STRUCTURE analyses revealed two genetic clusters for the GBS and pooled mRNA-GBS results, and the patterns were nearly region-specific in both analyses. In the mRNA-GBS, they were even treatment-specific (mown/not mown), which is weakly supported by PCA (Figure 5) but no longer evident in the Neighbor Joining analysis. Deeper sequencing would potentially lead to the detection of transcribed genes with low expression, resulting in stronger site-specific pattern recognition. GBS analysis revealed greater genetic similarity between individuals from S and H and a greater distance from A, while mRNA GBS data showed no differences among the three regions. Little to no differentiation was also found in other population genetic comparisons of plants in the Biodiversity Exploratories, e.g., Veronica chamaedrys (Kloss et al., 2011) in an AFLP study. While Kloss et al. (2011) found very little difference within and between populations, suggesting that the effects of genetic drift are counterbalanced by gene flow between populations, we found some differences. Both red clover and V. chamaedrys are commonly outcrossing perennials for which high gene flow is known to counteract the effects of genetic drift, either through high natural or human-induced dispersal of seeds and pollen or through large effective population sizes (Nybom, 2004; Musche et al., 2008).

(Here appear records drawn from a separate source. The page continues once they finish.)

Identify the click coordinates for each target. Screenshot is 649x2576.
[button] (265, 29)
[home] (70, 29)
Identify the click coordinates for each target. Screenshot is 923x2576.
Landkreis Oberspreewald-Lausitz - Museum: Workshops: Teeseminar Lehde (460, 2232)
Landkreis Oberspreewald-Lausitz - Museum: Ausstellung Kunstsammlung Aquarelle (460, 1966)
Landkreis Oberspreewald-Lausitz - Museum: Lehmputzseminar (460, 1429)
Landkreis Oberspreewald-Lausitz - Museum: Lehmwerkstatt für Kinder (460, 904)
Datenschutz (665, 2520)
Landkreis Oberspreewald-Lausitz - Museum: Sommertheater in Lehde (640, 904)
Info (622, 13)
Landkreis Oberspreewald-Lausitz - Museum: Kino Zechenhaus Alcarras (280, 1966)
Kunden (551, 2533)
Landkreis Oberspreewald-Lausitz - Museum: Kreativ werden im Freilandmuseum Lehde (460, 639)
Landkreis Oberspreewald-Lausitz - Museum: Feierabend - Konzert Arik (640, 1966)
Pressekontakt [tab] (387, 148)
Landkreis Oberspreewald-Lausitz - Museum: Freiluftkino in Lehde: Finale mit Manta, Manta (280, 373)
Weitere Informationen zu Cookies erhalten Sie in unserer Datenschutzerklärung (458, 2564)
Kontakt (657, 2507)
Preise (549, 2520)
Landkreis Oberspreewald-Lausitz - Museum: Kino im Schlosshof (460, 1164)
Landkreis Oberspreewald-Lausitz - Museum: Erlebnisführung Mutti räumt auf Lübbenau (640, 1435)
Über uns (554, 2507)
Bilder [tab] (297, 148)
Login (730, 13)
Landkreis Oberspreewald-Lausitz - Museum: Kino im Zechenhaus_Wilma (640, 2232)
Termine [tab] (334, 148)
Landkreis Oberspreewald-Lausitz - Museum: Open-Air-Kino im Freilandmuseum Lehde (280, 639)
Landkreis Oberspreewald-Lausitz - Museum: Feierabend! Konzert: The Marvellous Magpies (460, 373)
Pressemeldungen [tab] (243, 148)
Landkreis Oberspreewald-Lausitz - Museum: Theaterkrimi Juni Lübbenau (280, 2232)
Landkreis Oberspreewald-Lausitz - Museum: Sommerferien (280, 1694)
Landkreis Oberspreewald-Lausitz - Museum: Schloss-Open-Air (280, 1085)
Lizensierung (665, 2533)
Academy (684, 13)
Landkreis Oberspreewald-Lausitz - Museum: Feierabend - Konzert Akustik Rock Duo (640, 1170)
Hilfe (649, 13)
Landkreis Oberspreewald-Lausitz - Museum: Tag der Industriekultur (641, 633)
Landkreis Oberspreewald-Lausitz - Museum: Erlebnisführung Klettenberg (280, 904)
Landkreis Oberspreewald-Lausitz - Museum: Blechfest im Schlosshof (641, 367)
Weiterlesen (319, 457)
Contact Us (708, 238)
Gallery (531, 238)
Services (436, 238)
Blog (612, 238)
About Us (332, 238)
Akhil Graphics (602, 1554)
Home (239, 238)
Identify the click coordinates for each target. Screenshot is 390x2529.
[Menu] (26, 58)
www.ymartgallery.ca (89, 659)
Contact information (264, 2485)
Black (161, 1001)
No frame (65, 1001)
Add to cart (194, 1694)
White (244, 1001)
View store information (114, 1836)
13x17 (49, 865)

mRNA-GBS and other marker assisted approaches

The advantage of mRNA-GBS is that it provides SNPs of transcripts from housekeeping genes as well as of very specific biological processes at a specific time point and under the conditions prevailing there that characterize the phenotype, even if we mainly target the far 3′ end. However, to identify differentially expressed transcripts involved in specific processes like growth and development or response to biotic and abiotic stresses requires a much higher sequencing depth, because transcription factors expressed at extremely low levels regulate these processes. In contrast, highly expressed genes are mostly involved in primary metabolism, such as ATP synthesis, amino acid-, nucleic acid-, and c1 metabolism and they are expressed constitutively (Das and Bansal, 2019).

In contrast, the GBS approach and similar molecular techniques used for NGS-based population genomic analyses (e.g., Hy-Rad, ddRAD-Seq, Pool-Seq, Hy-Rad, restriction site-associated DNA capture (Rapture), bulk and low-coverage NGS, and others, e.g., discussed in Dorant et al. e.g., discussed in Dorant et al., 2019), SNPs from genomic regions and reflect only genotype, whereas phenotype is influenced by both its genotype and environment. RNA-Seq experiments targeting phenotype, as in Herbert et al. (2021) in our study, can currently only be performed for a limited number of individuals and replicates due to the high cost of library preparation and deep sequencing, and assignment to a reference genome is required (Pallares et al., 2020). For marker-assisted breeding and for a better understanding of natural variability in populations, the mRNA-GBS approach developed here aims to identify specific genes by direct or indirect analysis of genomes to replace standard comparative deep transcriptomics (Collard and Mackill, 2008).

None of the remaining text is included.